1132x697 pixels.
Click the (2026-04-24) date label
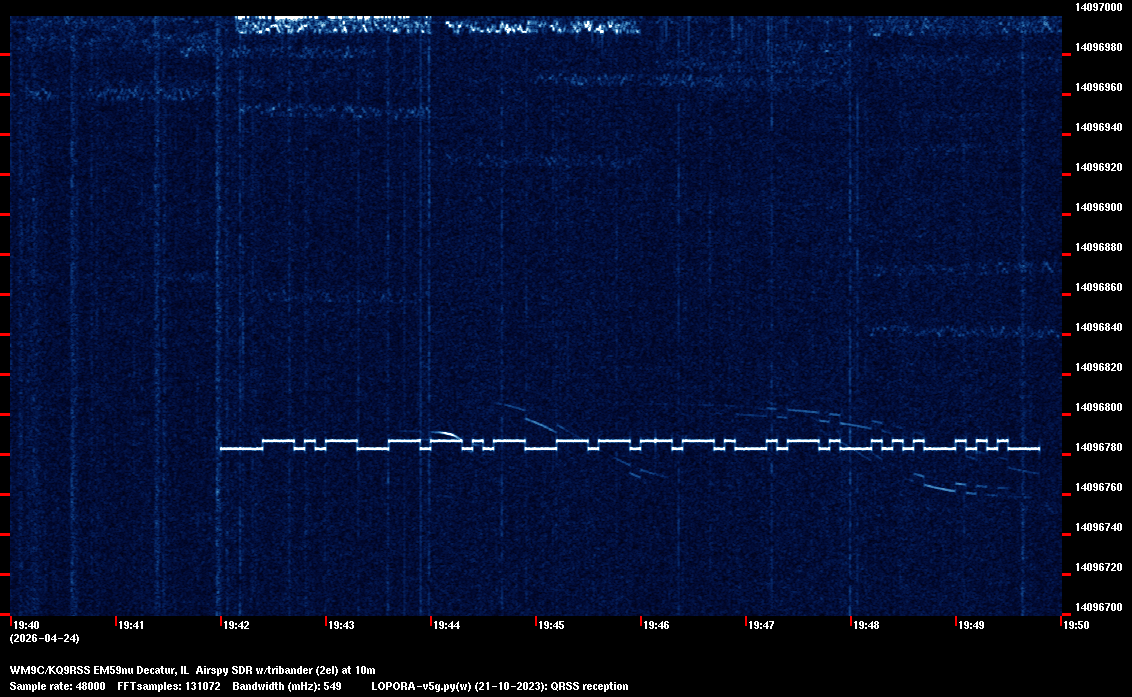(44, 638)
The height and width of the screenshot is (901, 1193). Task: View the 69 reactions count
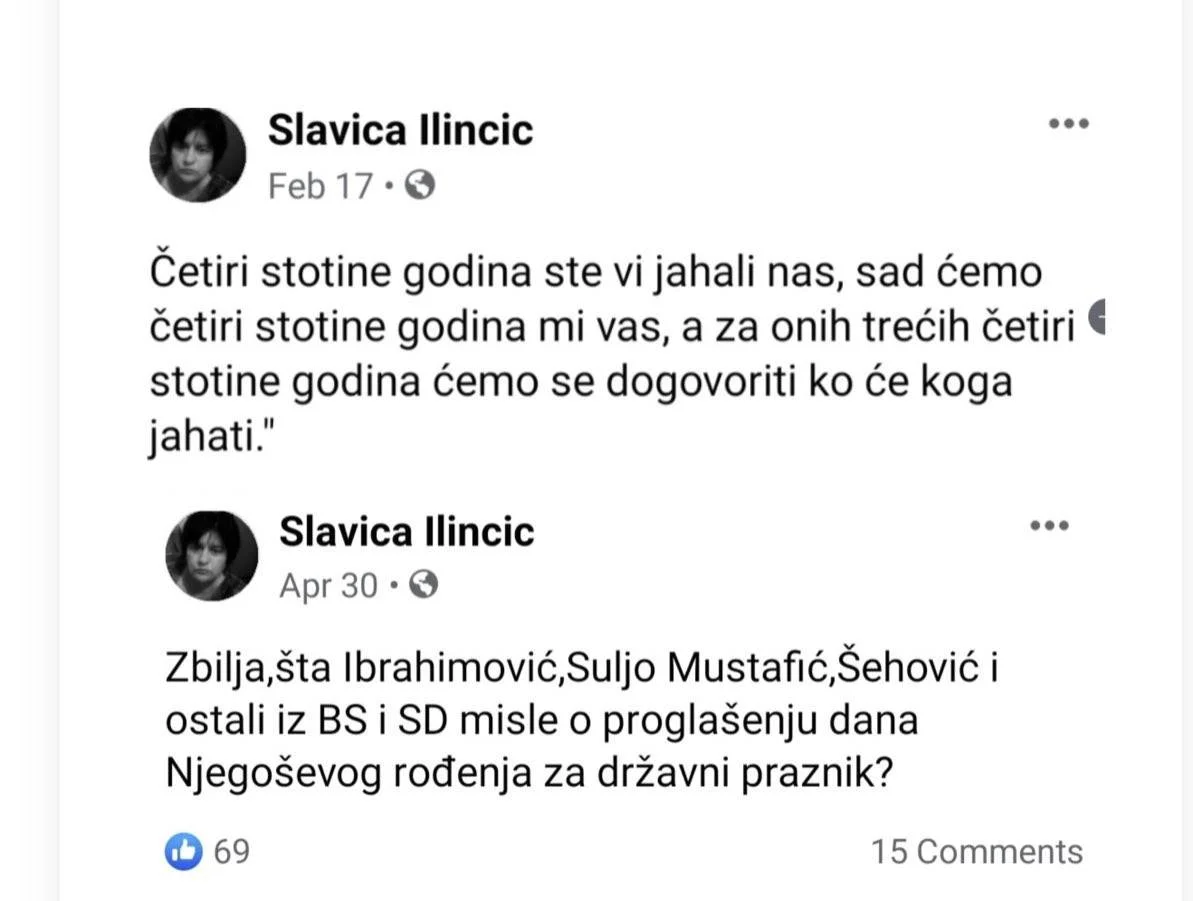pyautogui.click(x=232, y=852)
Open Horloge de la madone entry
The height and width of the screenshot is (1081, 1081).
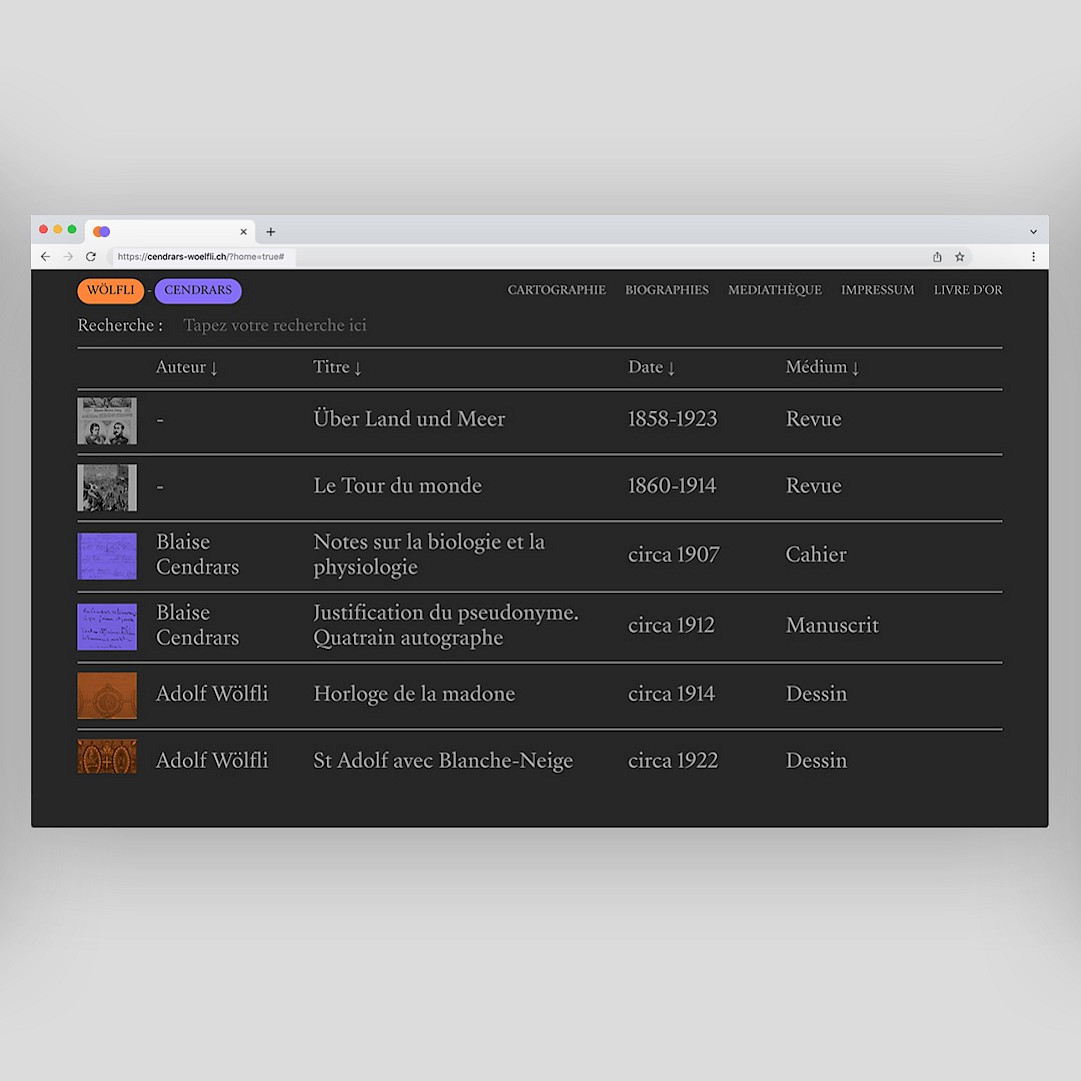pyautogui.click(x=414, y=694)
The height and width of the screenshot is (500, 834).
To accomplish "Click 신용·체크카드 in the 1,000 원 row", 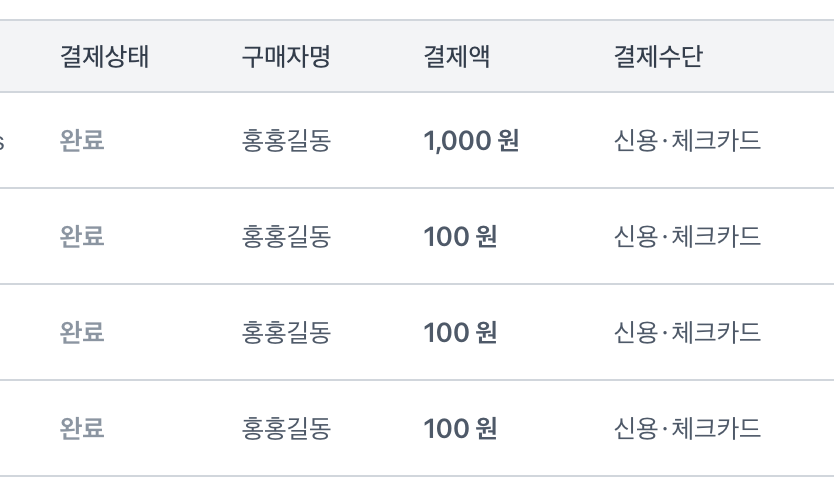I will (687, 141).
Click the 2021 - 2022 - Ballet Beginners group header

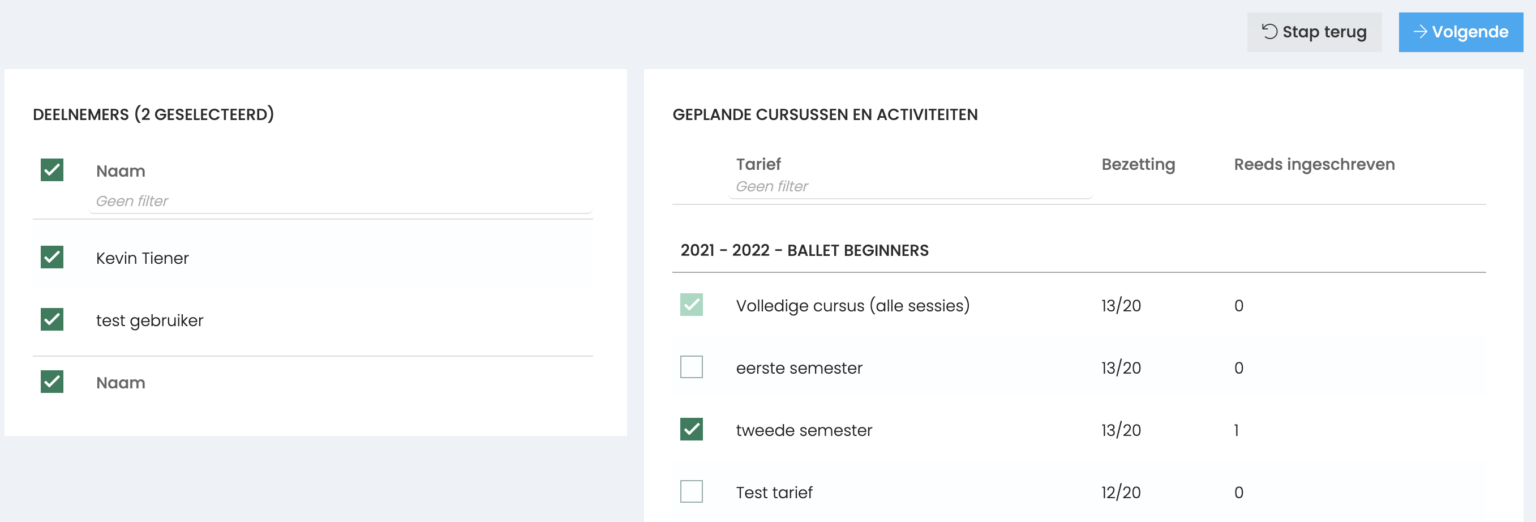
-----
_YOUR GOAL_
Each line from the first line of the data above through the one containing "Open Horloge de la madone entry" must be set down exactly; the pictures must not be.

_SOLUTION TO THE PROBLEM_
1132x697 pixels.
Click the (2026-04-24) date label
(44, 638)
The height and width of the screenshot is (901, 1193). Task: View the 69 reactions count
pyautogui.click(x=232, y=852)
Open Horloge de la madone entry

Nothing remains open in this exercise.